Estrogen Decreases Mitochondrial ROS Production in Human Brain Endothelial Cells

Mitochondria are major producers of reactive oxygen species (ROS) as a by‐product of oxidative phosphorylation. We have recently shown that estrogen (E) has profound effects on mitochondrial function in cerebral arteries, increasing efficiency of energy production and decreasing mitochondrial ROS. To further explore effects of E, we used human brain microvascular endothelial cells (HBMEC) treated with 10 nM E for 24 hours.
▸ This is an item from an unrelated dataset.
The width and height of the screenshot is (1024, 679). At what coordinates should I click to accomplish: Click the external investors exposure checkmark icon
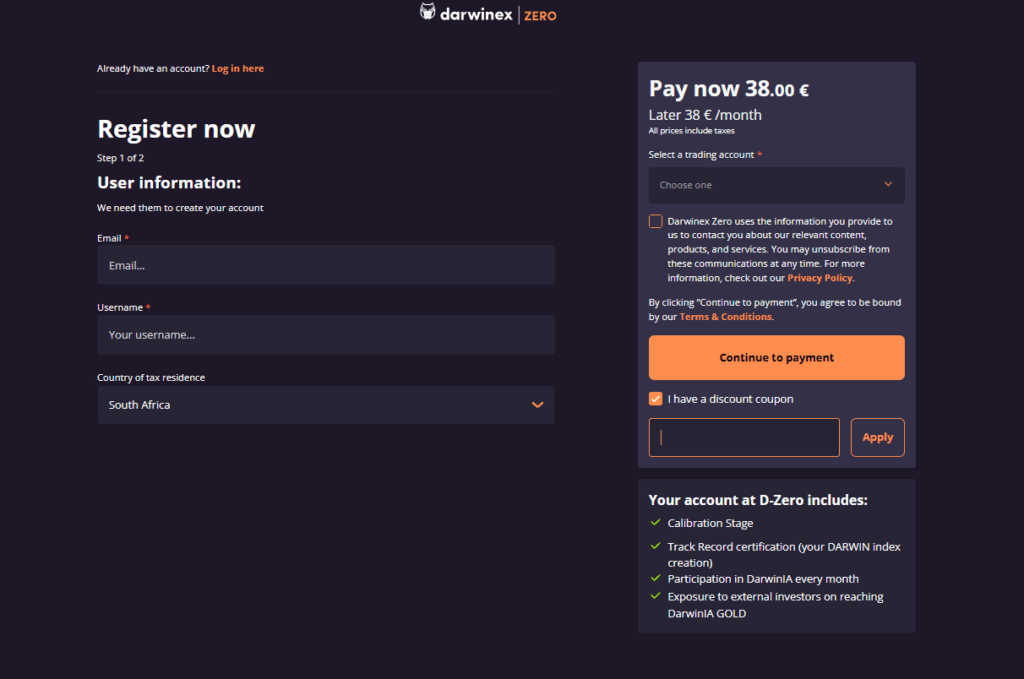coord(655,597)
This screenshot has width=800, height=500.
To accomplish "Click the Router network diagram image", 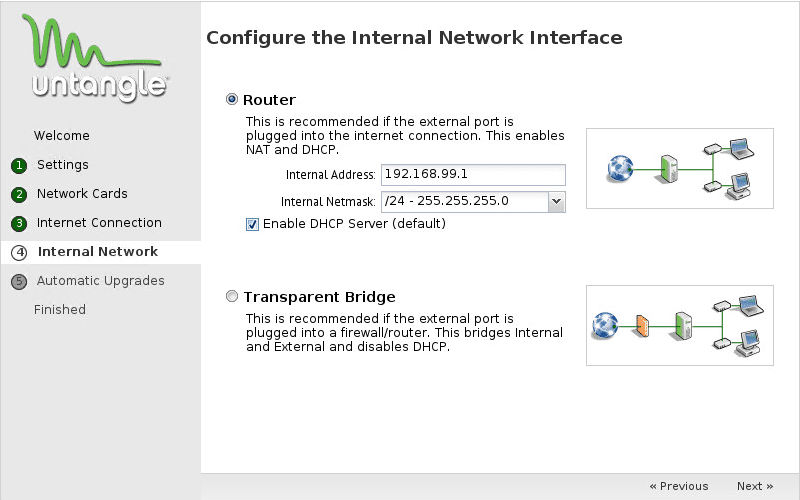I will coord(679,168).
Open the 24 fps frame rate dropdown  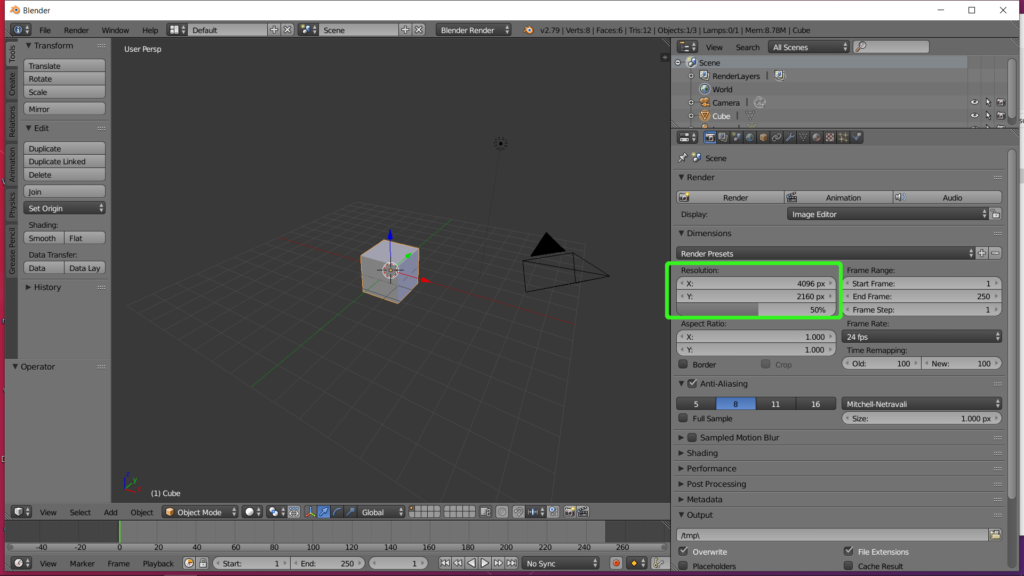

Direct measurement of mitochondrial superoxide in live cells, as measured using the MitoSOX dye, showed that E significantly decreased mitochondrial superoxide production. We also measured the ratio of activities of aconitase to fumarase (A/F) as another indicator of mitochondrial ROS production in HBMEC. Aconitase, with an iron‐sulfur center, is inactivated by mitochondrial superoxide, while fumarase is unaffected. E increased the A/F ratio, indicating less mitochondrial ROS production. Subsequent enzyme reactivation with reducing agents showed that E had not affected total levels of aconitase activity, ruling out an effect of E on enzyme expression levels. A change in function of the mitochondrial antioxidant enzyme, manganese superoxide dismutase (MnSOD) could account for the ability of E to suppress superoxide production. However, there were no significant differences in MnSOD mRNA, protein levels, or enzyme activity after 24 hr E treatment. Future studies will explore mechanisms by which E may decrease mitochondrial ROS and protect against mitochondrial DNA damage. Nevertheless, the neuroprotective ability of E to decrease cerebral endothelial mitochondrial ROS may account for differences in stroke morbidity and mortality between men and women. Supported by NIH HL‐50775.